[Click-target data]
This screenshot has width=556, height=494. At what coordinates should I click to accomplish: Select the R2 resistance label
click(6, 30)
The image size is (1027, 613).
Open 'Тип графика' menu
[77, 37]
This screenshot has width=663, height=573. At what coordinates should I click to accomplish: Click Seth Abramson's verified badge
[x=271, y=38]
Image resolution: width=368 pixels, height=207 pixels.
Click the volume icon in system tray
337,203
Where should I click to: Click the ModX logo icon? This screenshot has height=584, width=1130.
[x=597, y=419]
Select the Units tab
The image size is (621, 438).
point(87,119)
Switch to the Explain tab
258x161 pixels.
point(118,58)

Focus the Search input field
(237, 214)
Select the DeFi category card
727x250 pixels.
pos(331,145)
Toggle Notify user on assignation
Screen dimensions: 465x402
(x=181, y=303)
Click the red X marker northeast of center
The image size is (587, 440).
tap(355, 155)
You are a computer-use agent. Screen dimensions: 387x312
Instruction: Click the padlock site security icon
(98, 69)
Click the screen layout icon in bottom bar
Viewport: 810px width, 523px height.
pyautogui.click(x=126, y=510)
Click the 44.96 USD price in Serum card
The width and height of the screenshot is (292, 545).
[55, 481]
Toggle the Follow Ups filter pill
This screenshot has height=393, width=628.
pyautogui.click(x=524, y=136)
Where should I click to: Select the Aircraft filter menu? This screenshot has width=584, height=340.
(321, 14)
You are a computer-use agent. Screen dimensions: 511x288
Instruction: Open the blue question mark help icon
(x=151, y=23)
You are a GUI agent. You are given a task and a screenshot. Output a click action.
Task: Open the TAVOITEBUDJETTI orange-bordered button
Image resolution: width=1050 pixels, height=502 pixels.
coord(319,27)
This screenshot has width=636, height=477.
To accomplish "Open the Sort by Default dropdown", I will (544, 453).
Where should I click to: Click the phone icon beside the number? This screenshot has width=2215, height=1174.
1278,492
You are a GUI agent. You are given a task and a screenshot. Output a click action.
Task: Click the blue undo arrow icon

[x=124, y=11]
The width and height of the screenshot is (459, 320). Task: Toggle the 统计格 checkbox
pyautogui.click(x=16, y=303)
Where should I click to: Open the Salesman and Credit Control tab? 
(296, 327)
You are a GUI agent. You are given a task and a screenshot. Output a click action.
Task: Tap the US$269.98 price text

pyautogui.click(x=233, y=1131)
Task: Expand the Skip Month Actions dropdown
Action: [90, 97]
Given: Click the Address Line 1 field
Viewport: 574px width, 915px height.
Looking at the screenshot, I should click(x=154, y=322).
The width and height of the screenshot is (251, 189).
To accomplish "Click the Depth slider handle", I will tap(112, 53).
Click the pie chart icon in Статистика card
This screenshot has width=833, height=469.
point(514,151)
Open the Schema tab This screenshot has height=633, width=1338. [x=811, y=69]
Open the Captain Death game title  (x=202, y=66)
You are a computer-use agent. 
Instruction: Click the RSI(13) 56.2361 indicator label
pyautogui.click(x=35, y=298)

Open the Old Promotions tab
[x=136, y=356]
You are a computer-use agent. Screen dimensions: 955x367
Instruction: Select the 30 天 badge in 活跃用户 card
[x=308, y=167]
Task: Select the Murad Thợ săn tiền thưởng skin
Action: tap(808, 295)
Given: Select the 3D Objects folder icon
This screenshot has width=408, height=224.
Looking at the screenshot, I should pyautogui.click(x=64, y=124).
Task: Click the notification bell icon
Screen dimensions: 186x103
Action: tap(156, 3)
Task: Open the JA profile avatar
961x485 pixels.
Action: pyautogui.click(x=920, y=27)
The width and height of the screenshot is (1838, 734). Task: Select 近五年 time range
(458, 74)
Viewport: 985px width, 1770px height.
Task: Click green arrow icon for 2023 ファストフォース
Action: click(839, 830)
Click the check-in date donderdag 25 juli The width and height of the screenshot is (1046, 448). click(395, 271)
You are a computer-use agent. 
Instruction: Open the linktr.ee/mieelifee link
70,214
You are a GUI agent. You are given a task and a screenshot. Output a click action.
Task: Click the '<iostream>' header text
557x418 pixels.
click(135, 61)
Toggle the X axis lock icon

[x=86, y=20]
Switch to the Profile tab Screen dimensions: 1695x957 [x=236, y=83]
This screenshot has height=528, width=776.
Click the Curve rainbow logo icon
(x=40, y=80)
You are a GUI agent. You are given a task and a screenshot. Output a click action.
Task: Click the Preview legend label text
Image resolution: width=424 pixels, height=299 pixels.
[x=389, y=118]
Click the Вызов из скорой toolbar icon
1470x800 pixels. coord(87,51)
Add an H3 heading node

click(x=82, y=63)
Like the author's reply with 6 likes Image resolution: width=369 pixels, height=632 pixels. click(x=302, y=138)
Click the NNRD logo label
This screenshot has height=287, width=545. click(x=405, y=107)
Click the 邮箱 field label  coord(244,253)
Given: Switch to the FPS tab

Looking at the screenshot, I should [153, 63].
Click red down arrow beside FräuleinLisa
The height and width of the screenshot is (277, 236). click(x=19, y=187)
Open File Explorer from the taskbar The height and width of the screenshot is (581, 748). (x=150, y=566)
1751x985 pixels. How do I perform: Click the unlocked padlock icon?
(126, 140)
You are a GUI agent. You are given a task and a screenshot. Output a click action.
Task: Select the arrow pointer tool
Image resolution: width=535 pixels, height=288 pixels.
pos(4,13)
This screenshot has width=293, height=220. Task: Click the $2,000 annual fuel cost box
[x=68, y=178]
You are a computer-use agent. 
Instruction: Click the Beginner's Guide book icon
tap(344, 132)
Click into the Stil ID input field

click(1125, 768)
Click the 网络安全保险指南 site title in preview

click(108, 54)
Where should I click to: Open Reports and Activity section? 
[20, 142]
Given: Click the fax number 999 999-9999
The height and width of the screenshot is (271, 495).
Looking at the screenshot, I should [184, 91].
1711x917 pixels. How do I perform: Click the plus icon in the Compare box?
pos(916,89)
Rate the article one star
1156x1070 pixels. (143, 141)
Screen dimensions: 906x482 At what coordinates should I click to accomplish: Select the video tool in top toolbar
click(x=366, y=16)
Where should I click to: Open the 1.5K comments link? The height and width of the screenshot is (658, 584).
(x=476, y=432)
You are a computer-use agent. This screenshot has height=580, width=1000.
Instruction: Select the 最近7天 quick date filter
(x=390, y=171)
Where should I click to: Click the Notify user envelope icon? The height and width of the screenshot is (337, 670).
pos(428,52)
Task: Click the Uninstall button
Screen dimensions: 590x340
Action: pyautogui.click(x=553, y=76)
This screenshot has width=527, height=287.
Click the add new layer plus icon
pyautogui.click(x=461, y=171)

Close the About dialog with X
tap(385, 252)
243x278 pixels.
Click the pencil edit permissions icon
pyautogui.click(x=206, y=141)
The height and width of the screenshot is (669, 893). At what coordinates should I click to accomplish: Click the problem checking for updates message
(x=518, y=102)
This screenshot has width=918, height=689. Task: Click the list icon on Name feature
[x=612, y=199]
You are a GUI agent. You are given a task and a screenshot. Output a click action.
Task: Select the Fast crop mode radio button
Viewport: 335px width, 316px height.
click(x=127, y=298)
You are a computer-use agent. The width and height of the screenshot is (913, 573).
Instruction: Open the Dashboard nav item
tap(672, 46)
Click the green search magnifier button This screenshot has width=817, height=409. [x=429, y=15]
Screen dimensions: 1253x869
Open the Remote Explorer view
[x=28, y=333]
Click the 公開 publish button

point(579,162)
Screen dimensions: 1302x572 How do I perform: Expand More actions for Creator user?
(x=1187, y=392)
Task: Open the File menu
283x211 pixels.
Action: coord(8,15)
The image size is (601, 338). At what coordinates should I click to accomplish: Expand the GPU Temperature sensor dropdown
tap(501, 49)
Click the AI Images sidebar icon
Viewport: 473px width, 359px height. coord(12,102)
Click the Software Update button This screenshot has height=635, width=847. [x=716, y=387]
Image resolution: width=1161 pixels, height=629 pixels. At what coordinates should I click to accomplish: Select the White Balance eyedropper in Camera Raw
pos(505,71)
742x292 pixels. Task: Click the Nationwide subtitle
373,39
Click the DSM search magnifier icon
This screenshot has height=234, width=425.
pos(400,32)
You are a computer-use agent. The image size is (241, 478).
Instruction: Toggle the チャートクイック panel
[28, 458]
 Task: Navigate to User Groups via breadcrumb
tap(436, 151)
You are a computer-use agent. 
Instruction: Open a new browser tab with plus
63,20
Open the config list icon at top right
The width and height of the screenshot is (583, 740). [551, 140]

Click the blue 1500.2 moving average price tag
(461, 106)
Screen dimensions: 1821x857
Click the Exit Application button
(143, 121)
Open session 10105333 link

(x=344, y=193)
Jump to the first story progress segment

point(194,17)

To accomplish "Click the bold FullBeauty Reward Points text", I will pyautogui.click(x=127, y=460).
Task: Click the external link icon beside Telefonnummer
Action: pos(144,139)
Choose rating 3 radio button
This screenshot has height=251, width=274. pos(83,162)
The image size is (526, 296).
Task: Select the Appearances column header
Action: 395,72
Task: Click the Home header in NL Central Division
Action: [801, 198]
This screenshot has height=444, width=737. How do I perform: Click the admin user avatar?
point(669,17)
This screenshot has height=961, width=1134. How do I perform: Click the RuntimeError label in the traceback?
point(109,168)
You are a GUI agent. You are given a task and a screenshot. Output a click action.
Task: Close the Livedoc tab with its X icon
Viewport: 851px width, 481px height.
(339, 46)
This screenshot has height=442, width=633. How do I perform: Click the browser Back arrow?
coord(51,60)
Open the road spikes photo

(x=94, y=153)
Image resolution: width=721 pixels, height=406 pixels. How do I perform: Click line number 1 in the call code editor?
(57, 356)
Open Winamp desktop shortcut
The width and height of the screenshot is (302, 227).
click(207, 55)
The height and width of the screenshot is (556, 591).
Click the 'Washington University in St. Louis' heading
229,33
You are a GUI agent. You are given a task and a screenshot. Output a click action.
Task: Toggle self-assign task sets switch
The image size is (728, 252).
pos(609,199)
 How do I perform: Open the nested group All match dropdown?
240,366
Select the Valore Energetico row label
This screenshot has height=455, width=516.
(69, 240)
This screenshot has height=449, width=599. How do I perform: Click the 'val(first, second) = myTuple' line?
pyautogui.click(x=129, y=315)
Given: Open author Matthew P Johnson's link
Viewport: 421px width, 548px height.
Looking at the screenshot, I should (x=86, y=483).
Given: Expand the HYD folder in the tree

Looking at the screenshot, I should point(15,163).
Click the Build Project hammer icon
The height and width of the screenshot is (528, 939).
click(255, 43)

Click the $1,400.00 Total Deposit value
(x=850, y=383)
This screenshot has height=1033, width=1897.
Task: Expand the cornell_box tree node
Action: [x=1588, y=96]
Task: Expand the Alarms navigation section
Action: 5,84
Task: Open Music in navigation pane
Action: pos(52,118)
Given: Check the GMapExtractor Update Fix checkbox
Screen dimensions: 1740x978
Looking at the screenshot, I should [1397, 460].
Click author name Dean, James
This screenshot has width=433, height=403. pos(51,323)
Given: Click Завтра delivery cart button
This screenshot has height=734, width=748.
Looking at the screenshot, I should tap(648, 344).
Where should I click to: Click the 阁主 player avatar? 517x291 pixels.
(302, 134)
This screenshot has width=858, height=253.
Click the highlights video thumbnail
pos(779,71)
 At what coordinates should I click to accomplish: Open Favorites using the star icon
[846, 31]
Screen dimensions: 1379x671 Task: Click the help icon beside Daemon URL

**SET TASK**
Rewrite the data from the start through the line containing "tap(355, 155)", replacing every "Select" with "Choose" and leaving all else unchanged.

**FINISHED ANSWER**
This screenshot has width=556, height=494. At what coordinates should I click to accomplish: Choose the R2 resistance label
click(6, 30)
The image size is (1027, 613).
Open 'Тип графика' menu
[77, 37]
This screenshot has width=663, height=573. At what coordinates should I click to accomplish: Click Seth Abramson's verified badge
[x=271, y=38]
Image resolution: width=368 pixels, height=207 pixels.
Click the volume icon in system tray
337,203
Where should I click to: Click the ModX logo icon? This screenshot has height=584, width=1130.
[x=597, y=419]
Choose the Units tab
The image size is (621, 438).
point(87,119)
Switch to the Explain tab
258x161 pixels.
point(118,58)

Focus the Search input field
(237, 214)
Choose the DeFi category card
727x250 pixels.
pos(331,145)
Toggle Notify user on assignation
Screen dimensions: 465x402
(x=181, y=303)
Click the red X marker northeast of center
The image size is (587, 440).
tap(355, 155)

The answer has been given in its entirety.